De koersdalingen op de aandelenmarkten werden echter grimmiger nadat een gouverneur van de Amerikaanse centrale bank het pas gepubliceerde CPI-cijfer gebruikte om zijn stelling kracht bij te zetten dat in maart de beleidsrente niet met 25 basispunten maar met een half procent moet worden verhoogd. De kans op de realisatie van een dergelijke superhike bij de volgende FOMC-vergadering in maart steeg hierdoor onmiddellijk van 33 % naar 90 % (!). Quasi zekerheid, dus.

Een dergelijke dubbele opsprong op 16 maart vormt zeker geen ramp en is goed te kaderen binnen de huidige economische context, zonder dat een dergelijke (eerder uitzonderlijke) opsprong naar paniek bij de Fed zou beginnen ruiken. De beleidsrente had eigenlijk al bij de vorige FOMC opgetrokken moeten worden, maar dat kon toen niet omwille van het subsidiëringsprogramma[1] op de obligatiemarkten. Dat loopt echter af in maart, zodat de voorziene renteverhoging van maart gecombineerd kan worden met deze die in december 2021 al had moeten plaatsvinden.

In tabel 1 proberen we het toekomstige rentescenario overzichtelijk te maken. Daarbij wordt telkens de kans weergegeven om een renteverhoging van respectievelijk 1 tot 10 (of 25 tot 250 basispunten) op een bepaald moment in de toekomst gerealiseerd te zien.
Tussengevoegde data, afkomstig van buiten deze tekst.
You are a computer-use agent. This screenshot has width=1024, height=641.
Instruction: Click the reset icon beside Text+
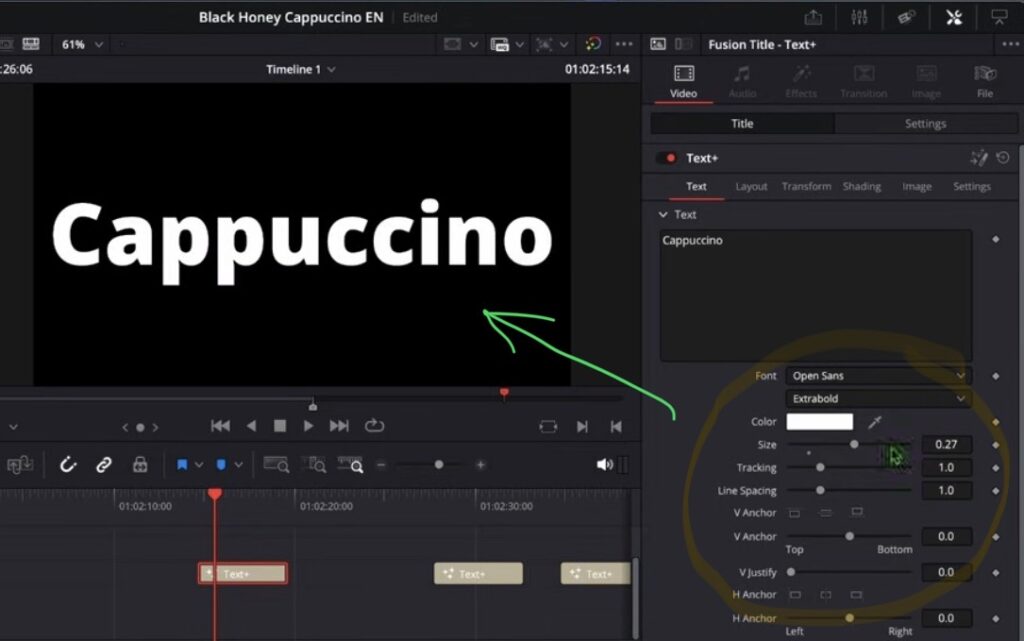click(x=1003, y=157)
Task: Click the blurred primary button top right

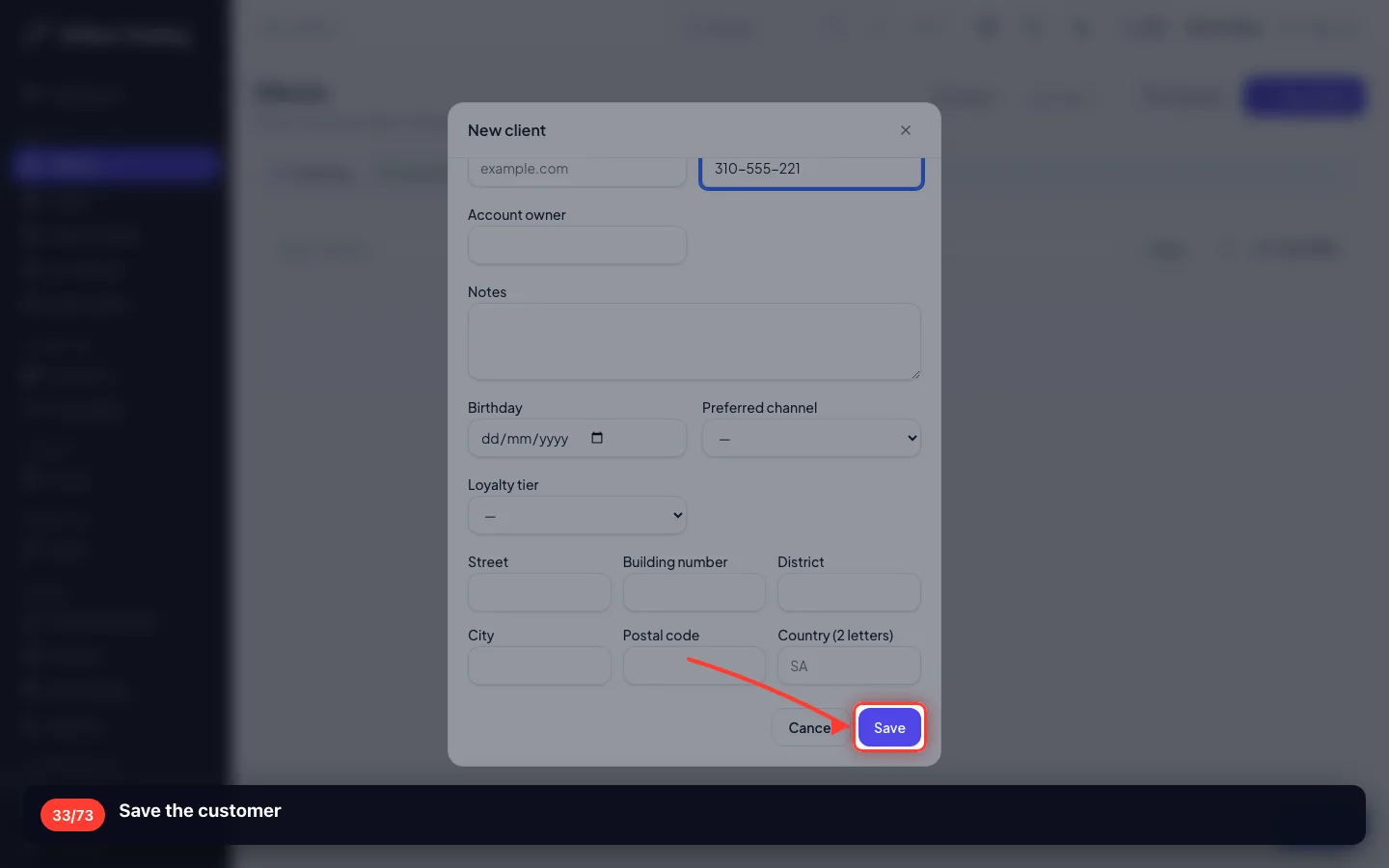Action: click(x=1304, y=96)
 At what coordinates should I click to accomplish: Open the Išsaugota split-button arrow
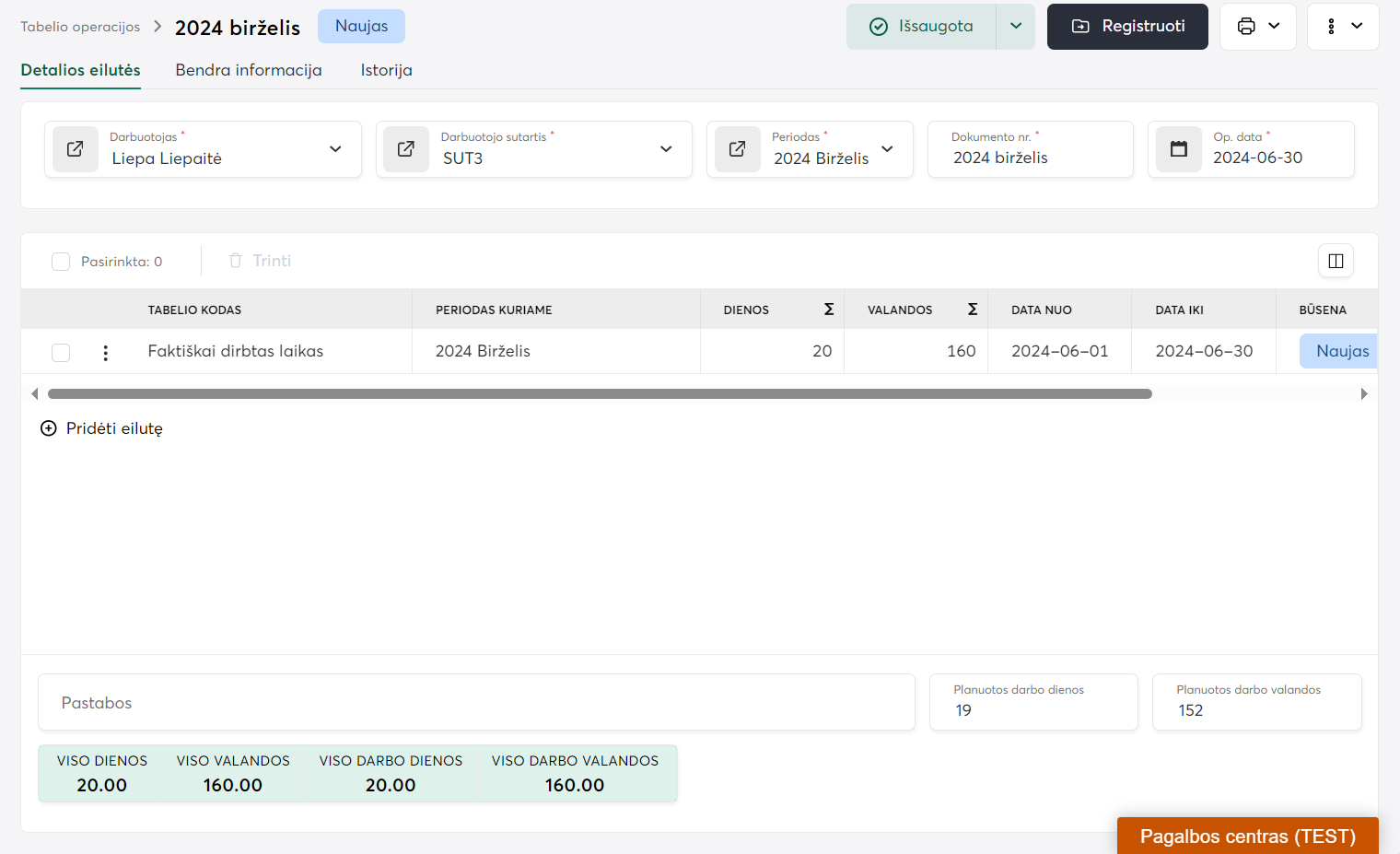[1015, 27]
Zo bedraagt bijvoorbeeld de kans momenteel 75 % op een stijging van de beleidsrente in de VS met 1,5 % tegen september van dit jaar.

Tabel 1: Kans op verhogingen van de Amerikaanse beleidsrente 

Tabel met de kansen op verhogingen van de Amerikaanse beleidsrente per periode

Wanneer deze kans meer dan 50 % bedraagt, dan gaat de centrale bank ervan uit dat een dergelijke verhoging door de financiële markten geanticipeerd wordt en zonder al te veel moeite door de economie kan worden geabsorbeerd.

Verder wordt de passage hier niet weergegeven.